İbâdetlerinden bir tat alamayan kimse!..

08/10/2022 Cumartesi Köşe yazarı A.D

Ebüdderdâ (radıyallahü anh) hazretleri, Eshâb-ı kirâmın büyüklerindendir. Bir gün, kendisine bir kimse gelerek dedi ki:

-Yâ Ebüdderdâ! Benim büyük bir hastalığım var. Bunun tedavisinde bana yardımcı ol!

-Hastalığın nedir?

-Benim kalbimde dünyaya karşı aşırı sevgi var. Dünya, âdeta kalbimi işgâl etmiş. İbâdetlerimden bir tat, lezzet alamıyorum.

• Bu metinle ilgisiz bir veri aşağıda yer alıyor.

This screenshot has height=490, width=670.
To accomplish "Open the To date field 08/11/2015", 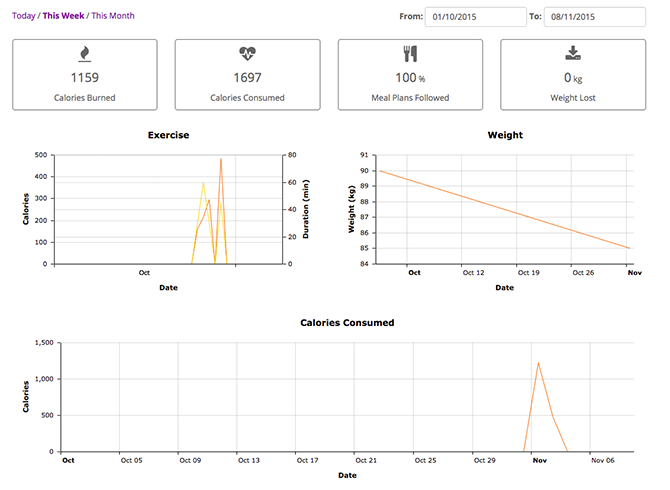I will 594,17.

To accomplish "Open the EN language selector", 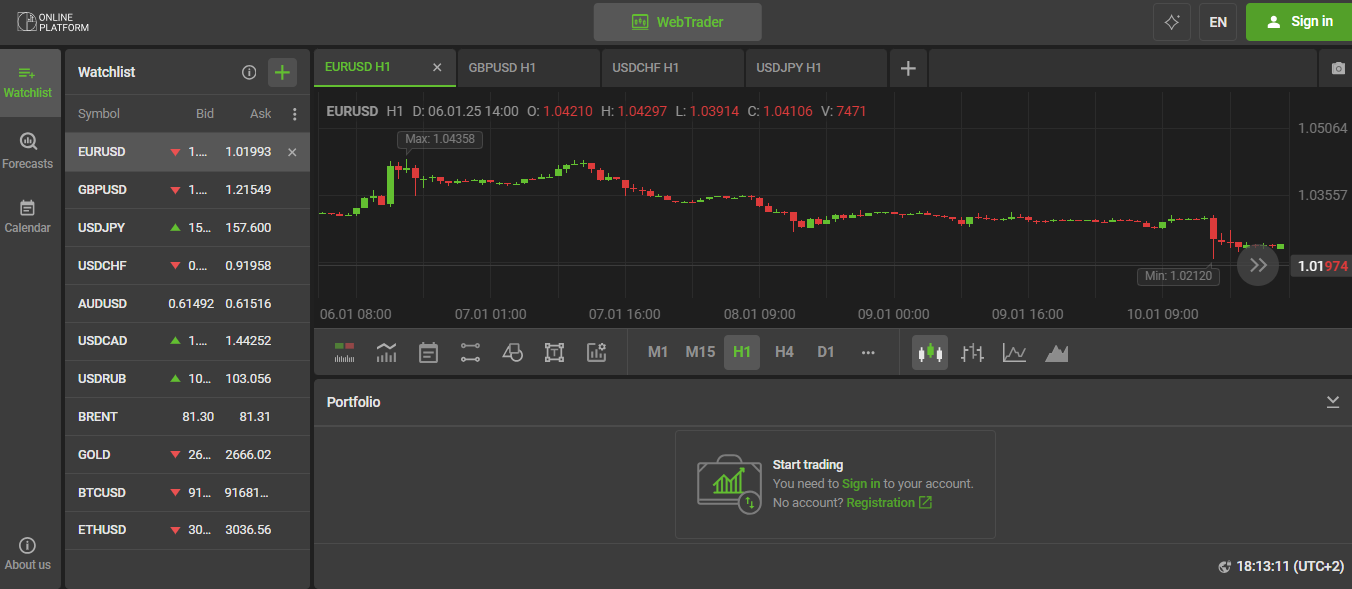I will click(x=1217, y=22).
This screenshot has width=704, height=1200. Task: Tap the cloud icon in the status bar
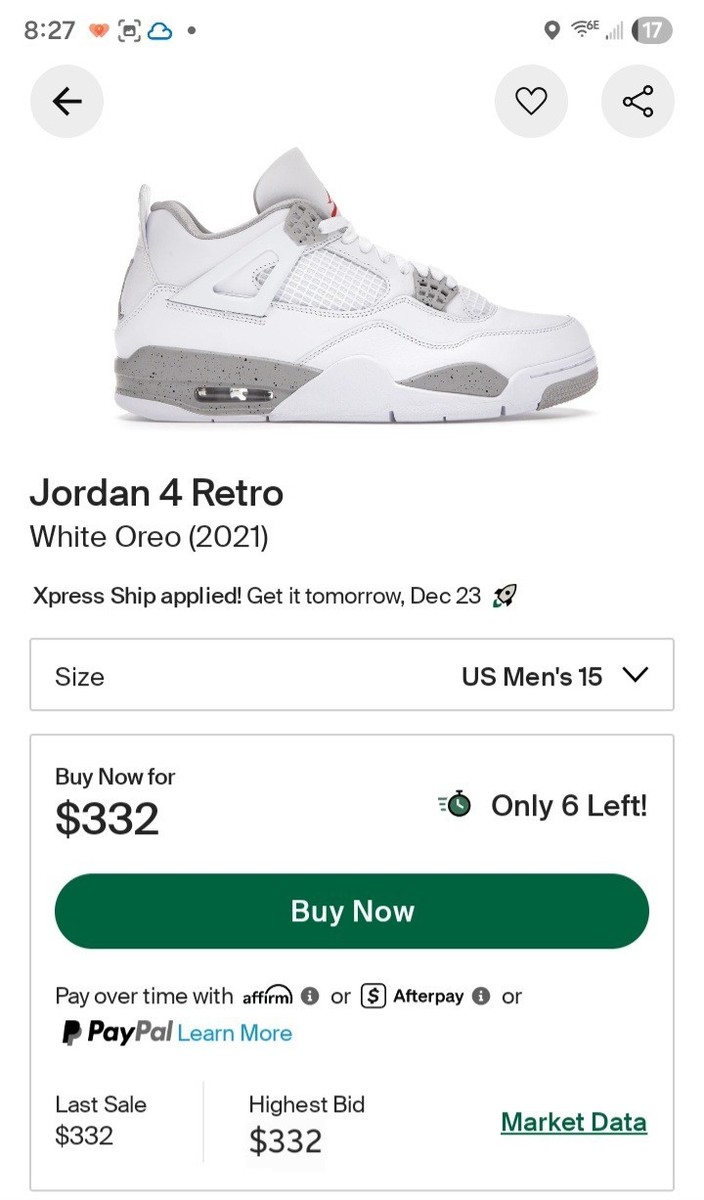click(161, 31)
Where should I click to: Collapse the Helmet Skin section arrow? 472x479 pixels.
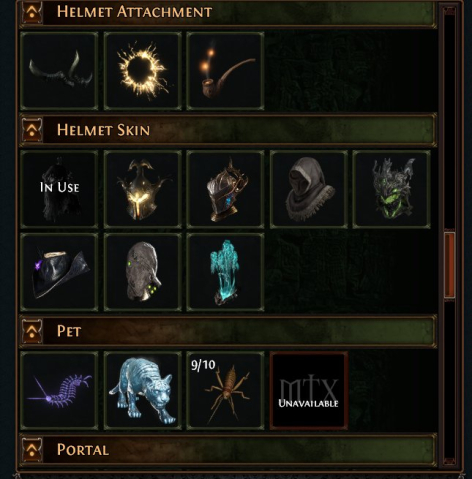pos(32,130)
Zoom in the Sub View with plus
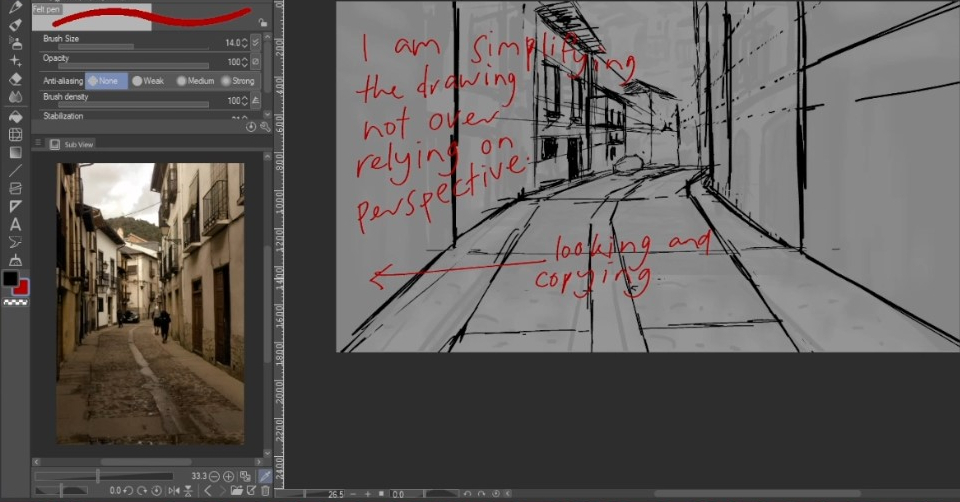Viewport: 960px width, 502px height. click(228, 476)
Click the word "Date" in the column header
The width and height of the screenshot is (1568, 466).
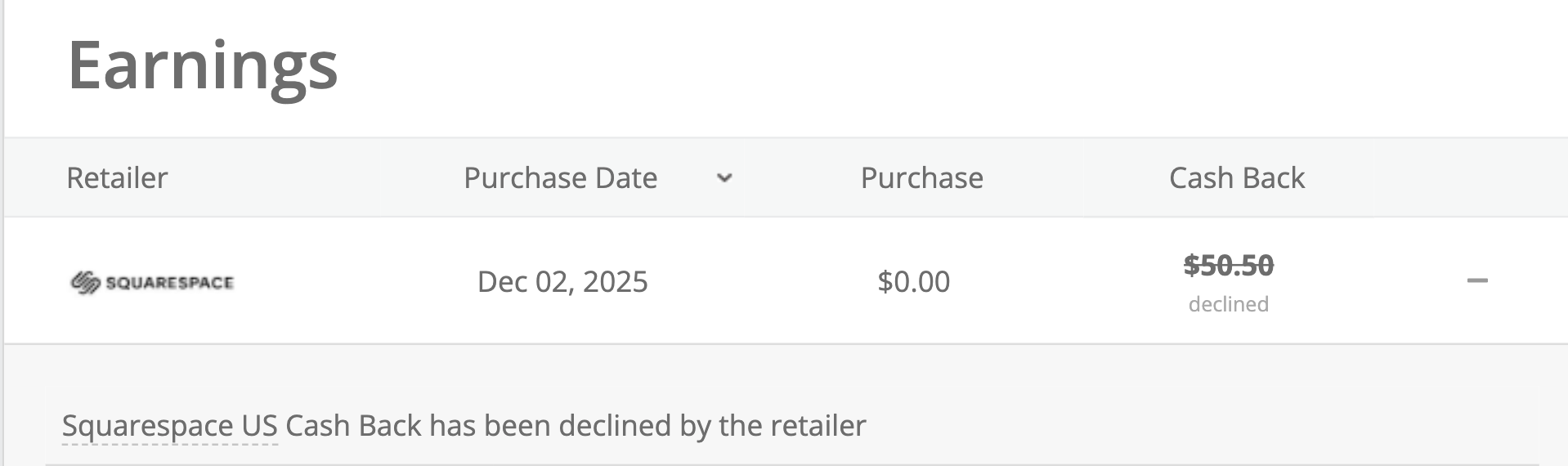(x=627, y=177)
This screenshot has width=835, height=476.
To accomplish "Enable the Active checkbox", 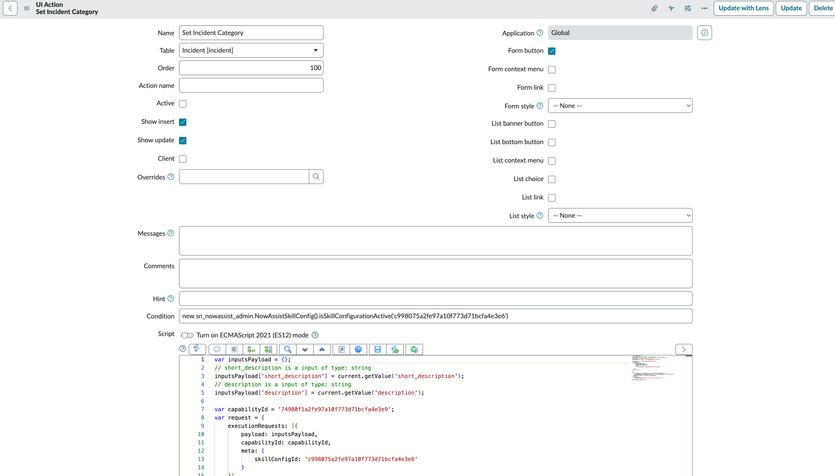I will [183, 103].
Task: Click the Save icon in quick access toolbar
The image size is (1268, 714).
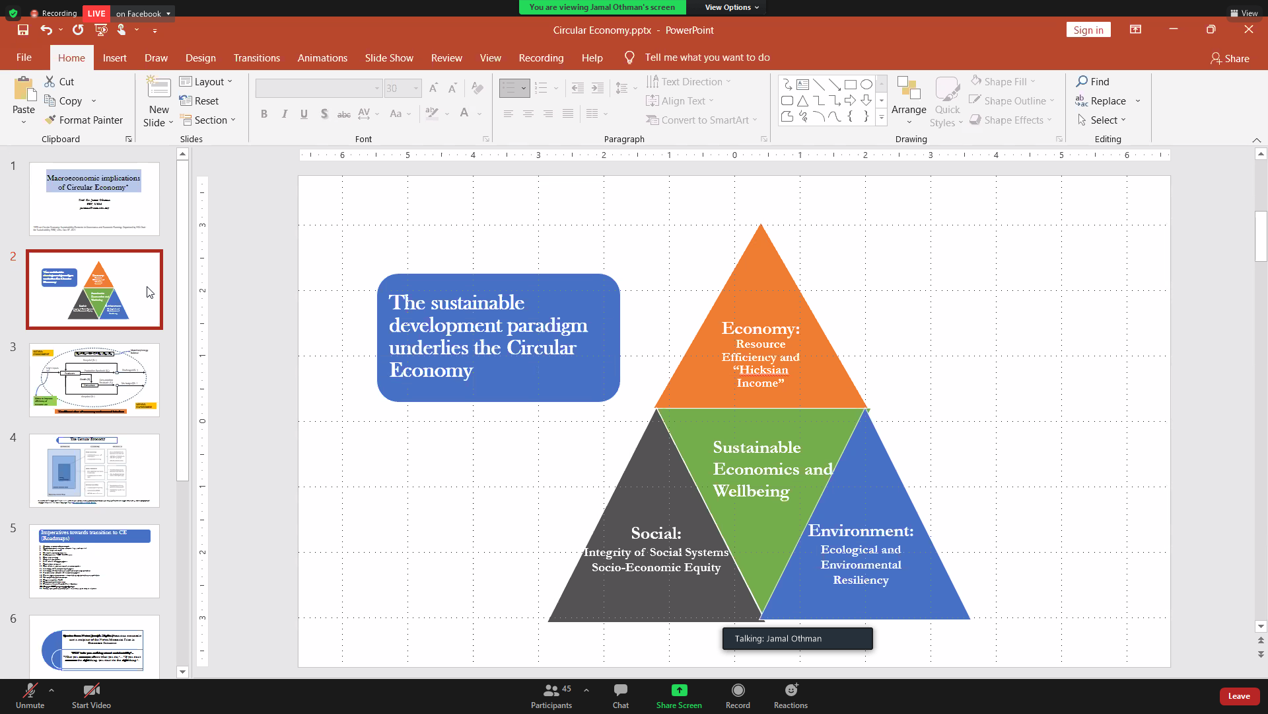Action: 23,30
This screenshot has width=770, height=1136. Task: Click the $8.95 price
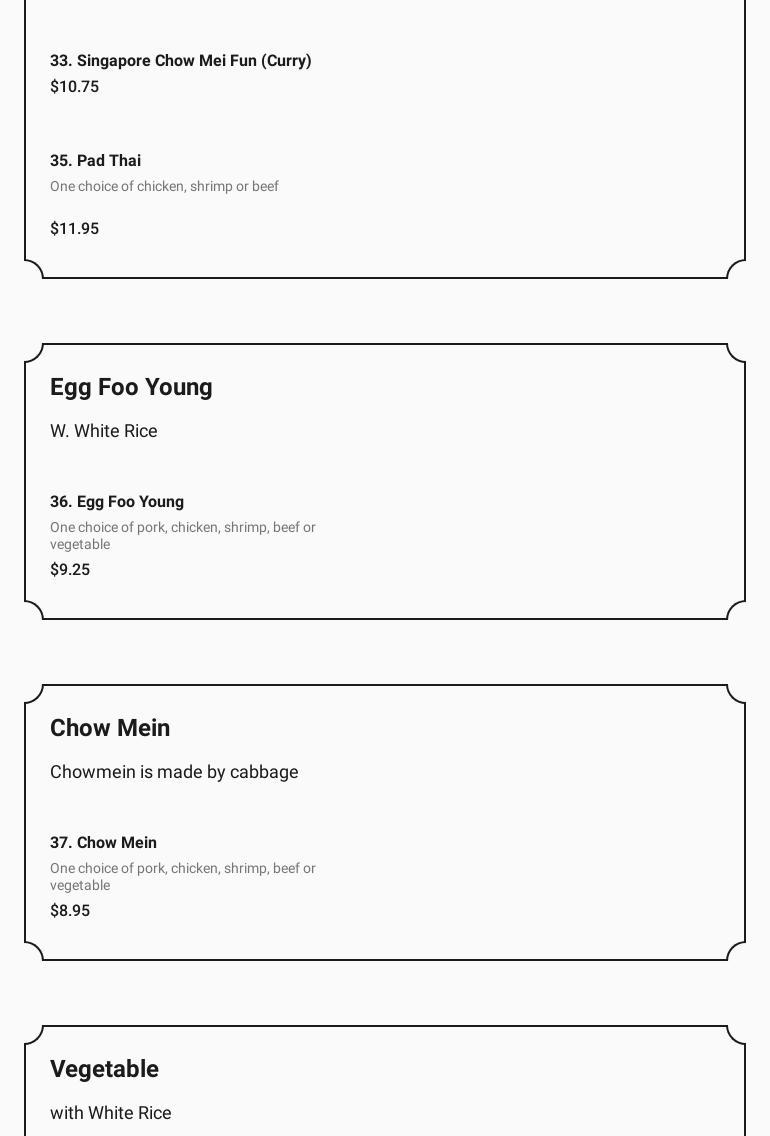click(70, 911)
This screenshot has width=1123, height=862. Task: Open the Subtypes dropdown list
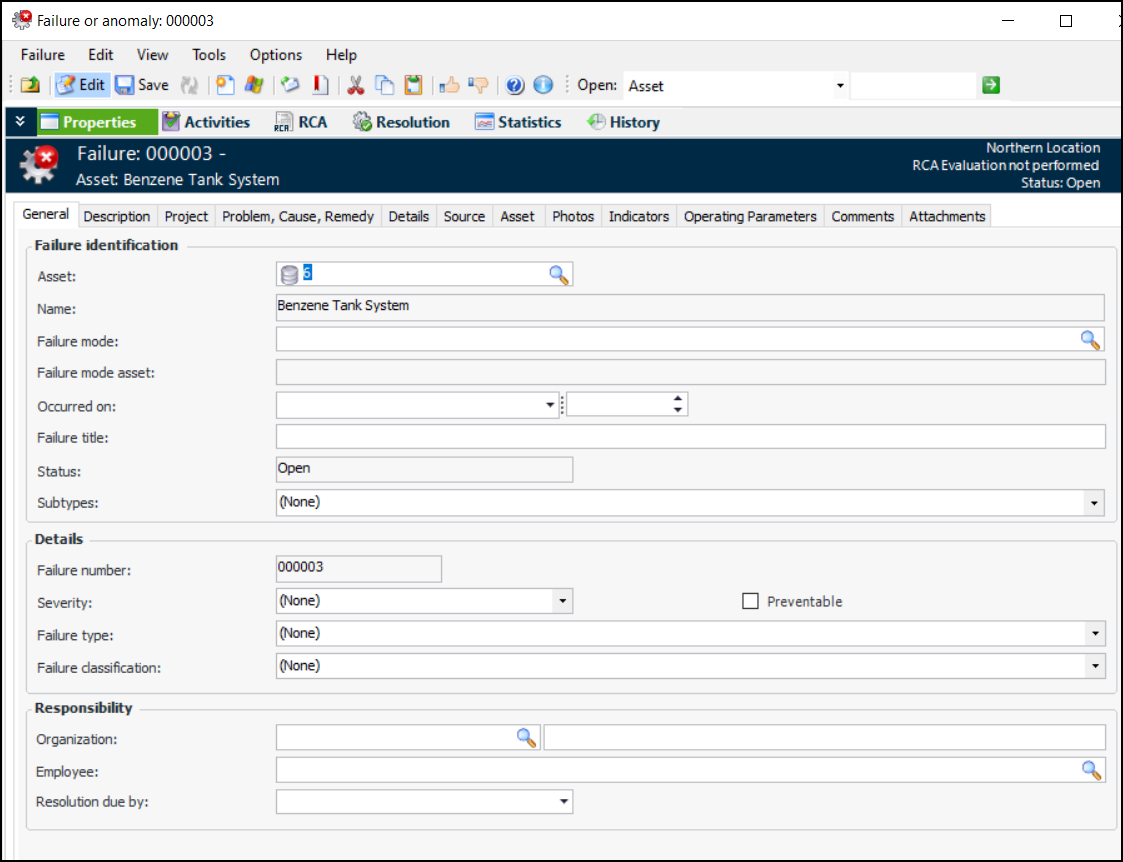click(x=1095, y=502)
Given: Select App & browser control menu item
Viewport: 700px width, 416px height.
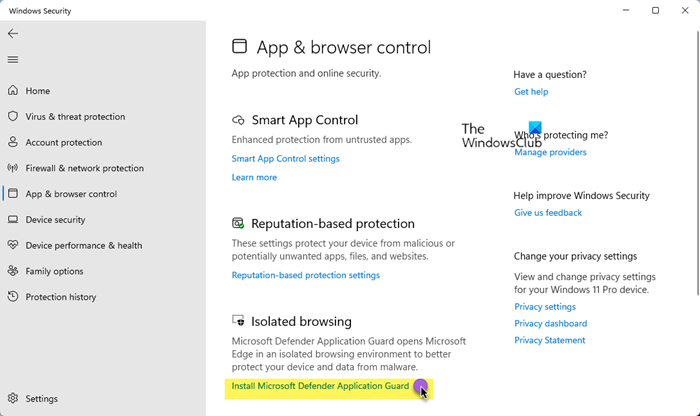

-Ey kişi! Senin hastalığın hastalıkların en büyüğüdür. Bunu, hemen tedavi etmelisin! Yoksa, Allah korusun îmânını da kaybedebilirsin!.. Sana tavsiyem şudur: Sık sık hasta ziyaretlerine git! Cenaze namazlarında bulun! Kabirleri ziyaret et! Bu üç şeyi muntazam yaparsan bu hastalıktan kurtulursun! Sendeki dünya sevgisi yok olur. Kalbin nurlanır, basîret gözün açılır.

Adamcağız, bildirilen üç şeye bir müddet devam etti fakat kendi hâlinde herhangi bir değişiklik hissetmedi. Üzüntülü bir şekilde tekrar gidip dedi ki:

-Yâ Ebüdderdâ! Tavsiyelerini aynen yerine getirdim. Fakat kendimde hiçbir değişiklik görmüyorum!

-Bildirdiğim gibi, hastaları yokladın mı, cenazelerde bulundun mu, kabir ziyaretleri yaptın mı?

-Evet, devamlı bu üç şeyle meşgul oldum.

-Öyle ise sen, cenazeye bir hayvan ölüsüne gider gibi gitmişsin! Şimdi söyleyeceklerimi iyi dinle: Hasta ziyâretlerine gittiğin vakit, bir gün senin de onun gibi zayıf, hâlsiz, yatağa uzanmış olacağını düşün! Bir yudum suyu bile eline alıp içemeyeceksin, başkalarının yardımı ile içebileceksin! Bütün bu gerçeklere rağmen hâlâ dünyaya bağlanmaktaki maksadın ne? Görüyorsun ki, dünya zenginliği, insanın bu hâle gelmesine mâni olamamaktadır. Bunları, hastanın yanında düşün ve nefsine şöyle de: "Şunun hâline bak, ibret al! Senin de sonun budur, o hâlde dünya muhabbetinden elini çek!.." Cenaze namazına gittiğin zaman düşün ki bu kimseyi, bütün dünya nimetlerinden ayırmışlar. Tabutun içine koyup musalla taşının üzerine bırakmışlar. Yakınları, çok sevdiği ve bütün ömrünü onlar için harcadığı çocukları onu geriden seyrediyorlar... Mezarlığa vardığında, kabirde yatanların hâlini düşün! Bir gün sen de onlar gibi olacaksın! Nâzik bedenin çürüyüp böceklere yem olacaktır... İşte bu üç şeyi yaparken bunları düşünüp, kendini bunların yerine koyarsan, kısa zamanda bu tehlikeli hastalıktan kurtulursun!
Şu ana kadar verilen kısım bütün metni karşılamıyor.